2015-01-20 6:52 GMT+08:00 Yana Kadiyska <yana.kadiyska@gmail.com>:
If you're talking about filter pushdowns for parquet files this also has to be turned on explicitly. Try  spark.sql.parquet.filterPushdown=true . It's off by default

On Mon, Jan 19, 2015 at 3:46 AM, Xiaoyu Wang <wangxy.jd@gmail.com> wrote:
Yes it works!
But the filter can't pushdown!!!

If custom parquetinputformat only implement the datasource API?


2015-01-16 21:51 GMT+08:00 Xiaoyu Wang <wangxy.jd@gmail.com>:
Thanks yana!
I will try it!

在 2015年1月16日,20:51,yana <yana.kadiyska@gmail.com> 写道:

I think you might need to set 
spark.sql.hive.convertMetastoreParquet to false if I understand that flag correctly

Sent on the new Sprint Network from my Samsung Galaxy S®4.

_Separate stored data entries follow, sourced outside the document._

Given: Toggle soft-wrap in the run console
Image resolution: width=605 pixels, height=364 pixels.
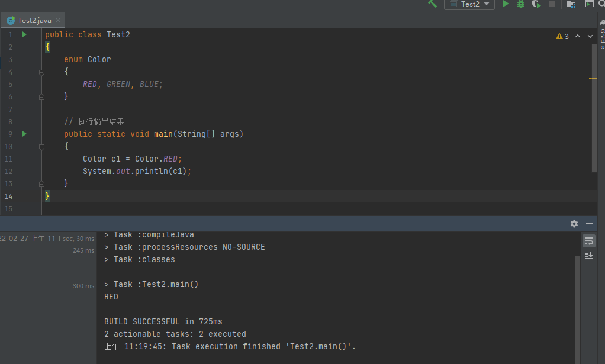Looking at the screenshot, I should click(589, 241).
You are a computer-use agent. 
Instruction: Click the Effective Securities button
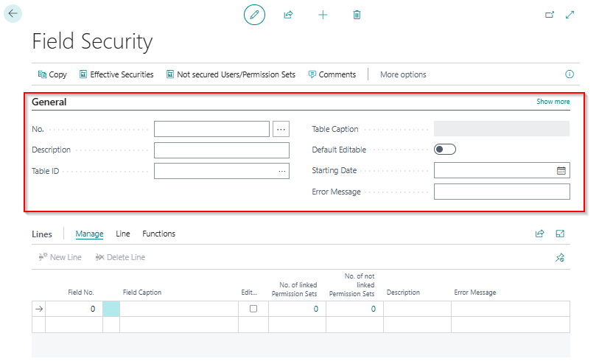[116, 74]
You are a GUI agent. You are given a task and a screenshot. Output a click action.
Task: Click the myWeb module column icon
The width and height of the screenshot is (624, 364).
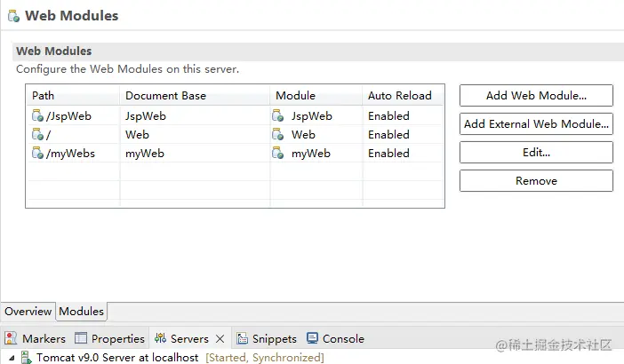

-------- Original message --------
From: Xiaoyu Wang
Date:01/16/2015 5:09 AM (GMT-05:00)
Subject: Why custom parquet format hive table execute "ParquetTableScan" physical plan, not "HiveTableScan"?

Hi all!

In the Spark SQL1.2.0.
I create a hive table with custom parquet inputformat and outputformat.
like this :
CREATE TABLE test(
  id string, 
  msg string)
CLUSTERED BY ( 
  id) 
SORTED BY ( 
  id ASC) 
INTO 10 BUCKETS
ROW FORMAT SERDE
  'com.a.MyParquetHiveSerDe'
STORED AS INPUTFORMAT 
  'com.a.MyParquetInputFormat
OUTPUTFORMAT 
  'com.a.MyParquetOutputFormat';

And the spark shell see the plan of "select * from test" is :

[== Physical Plan ==]
[!OutputFaker [id#5,msg#6]]
[ ParquetTableScan [id#12,msg#13], (ParquetRelation hdfs://hadoop/user/hive/warehouse/test.db/test, Some(Configuration: core-default.xml, core-site.xml, mapred-default.xml, mapred-site.xml, yarn-default.xml, yarn-site.xml, hdfs-default.xml, hdfs-site.xml), org.apache.spark.sql.hive.HiveContext@6d15a113, []), []]

Not HiveTableScan!!!
So it dosn't execute my custom inputformat!
Why? How can it execute my custom inputformat?

Thanks!